- DOCUMENT SECTION -
::::::::

The “dog days” are the stretch of time in midsummer when the combined heat and humidity make the afternoons unbearable and send humans and dogs alike seeking shelter in cool shade or the forgetfulness of a sultry siesta.
The dog days gestalt is an ancient concept in Western culture dating back at least to the Iliad, the oldest work of Western literature (~800 BC). Homer uses an allusion to the dog star Sirius no less than three times to describe the sun’s rays off brilliant bronze armor, evoking not only the brightest star but also the concomitant ill fortune and death that is also associated with the summer sauna.
And aging Priam was the first to see him
sparkling on the plain, bright as that star
in autumn rising, whose unclouded rays
shine out amid a throng of stars at dusk–
the one they call Orion’s dog, most brilliant,
yes, but baleful as a sign: it brings
great fever to frail men. So pure and bright
the bronze gear blazed upon him as he ran.
Virgil would parrot Homer 800 years later in his Aeneid:
“… even as when in the clear night comets glow blood-red in the baneful wise; or even as fiery Sirius, that bearer of drought and pestilence to feeble mortals, rises and saddens the sky with baleful light.”
The Greeks gave us the constellation Kyôn, meaning dog, which is one of the most ancient of words across all language. The brightest star in the constellation and in the entire sky they named Seirios, meaning scorching; colloquially the star was known as Kyôn Aster, literally the dog-star. The Romans would call the constellation Canis Major, the greater dog, and the star Sirius was referred to as Canicula meaning little dog. They called the dog days dies caniculares meaning days of the little dogs, recognizing both Sirius and Canis Minor’s brightest star Procyon (meaning ‘before the dog’ seeing as it would rise in the sky before Sirius) as the two dog stars of summer.
In ancient times, the Dog Star would return to the sky after a 70 day absence just before the annual flooding of the Nile in late July. Because of Sirius’ brightness and proximity to the Sun during its return–what we call a star’s heliacal rising–the ancients believed that it added its heat to that of the sun creating the hotter weather.
This event was so central to the Egyptian culture that they timed their year on the cycle of this star which they called Sothis and deified as the goddess Sopdet; they also designed their mummification process to match this 70 day observance. This calendar is called both the Sothic cycle and the Canicular period, and it gave the Egyptians a sidereal year that matches the one we use today almost exactly at 365.25 days per year.
The Egyptian timing of their new year survives in the Greek name for the winds which descend upon the Mediterranean coinciding with the dog days. The Etesian winds (from the Greek for year), are an annual phenomenon which the fishermen referred to as the “meltem” short for mal temps meaning bad times. The strength of the winds caused hazardous conditions for the small craft, but on land they brought welcome relief to the stagnant conditions characteristic of the dog days.
The Etesiae blow after the summer solstice and the rising of the dog-star: not at the time when the sun is closest nor when it is distant; and they blow by day and cease at night. The reason is that when the sun is near it dries up the earth before evaporation has taken place, but when it has receded a little its heat and the evaporation are present in the right proportion; so the ice melts and the earth, dried by its own heat and that of the sun, smokes and vapours.

::::::::

- DATA LINES -

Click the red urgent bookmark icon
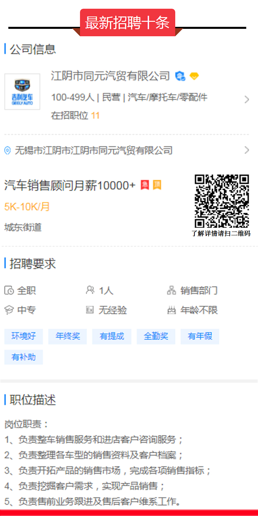[x=145, y=185]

::::::::

- SHORT PROBLEM A -
Reproduce a portion of the passage on the dog days, starting with "The Egyptian timing" and going on through "of the dog days.".
- SHORT PROBLEM B -
According to the passage on the dog days, what name did the Egyptians give the Dog Star?

- RESULT A -
The Egyptian timing of their new year survives in the Greek name for the winds which descend upon the Mediterranean coinciding with the dog days. The Etesian winds (from the Greek for year), are an annual phenomenon which the fishermen referred to as the “meltem” short for mal temps meaning bad times. The strength of the winds caused hazardous conditions for the small craft, but on land they brought welcome relief to the stagnant conditions characteristic of the dog days.

- RESULT B -
Sothis